05/26/2024 – 16:48
After an argument, a Green Party deputy was attacked by a 66-year-old man during a campaign event. The trend is alarming: in 2023, there were more than 60 thousand attacks for political and/or religious reasons in Germany. The series of physical attacks against politicians in Germany continues. This Sunday (26/05), the victim was Green Party deputy Marie Kollenrott. During an election event in the center of the university city of Göttingen, Lower Saxony, a 66-year-old man suddenly lunged at her, striking her several times on the upper body and then moving away. With minor injuries to her arms, Kollenrott pursued him, assisted by a witness, and the police were called.
Before the incident, the man had spoken derogatorily about the Green Party, near the campaign stand. A brief political discussion followed and the attack against the 39-year-old state deputy.

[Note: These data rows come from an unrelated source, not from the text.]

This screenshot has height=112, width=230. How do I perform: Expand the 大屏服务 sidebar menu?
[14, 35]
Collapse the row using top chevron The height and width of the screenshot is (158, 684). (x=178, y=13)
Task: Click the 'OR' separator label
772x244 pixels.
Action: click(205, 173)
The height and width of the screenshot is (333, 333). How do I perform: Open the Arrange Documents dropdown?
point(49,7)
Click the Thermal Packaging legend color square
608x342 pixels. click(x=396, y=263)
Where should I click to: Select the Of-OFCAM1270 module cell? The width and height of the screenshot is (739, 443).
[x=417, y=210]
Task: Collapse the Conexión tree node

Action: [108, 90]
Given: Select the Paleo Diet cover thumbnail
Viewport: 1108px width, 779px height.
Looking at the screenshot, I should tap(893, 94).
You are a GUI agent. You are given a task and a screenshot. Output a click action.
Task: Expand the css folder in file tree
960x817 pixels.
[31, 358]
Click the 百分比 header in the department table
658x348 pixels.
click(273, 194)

The attacker, a native of Göttingen, was arrested shortly afterwards, a short distance from the scene. After police formalities and identification of the attacker, he was released. The police Staatsschutz-Kommissariat, in charge of politically motivated crimes, opened investigations into bodily harm, among other crimes.
A native of Hamburg, Marie Kollenrott has represented the Greens in the state parliament in Hanpver since October 2021. Her thematic focuses are environmental and energy policy.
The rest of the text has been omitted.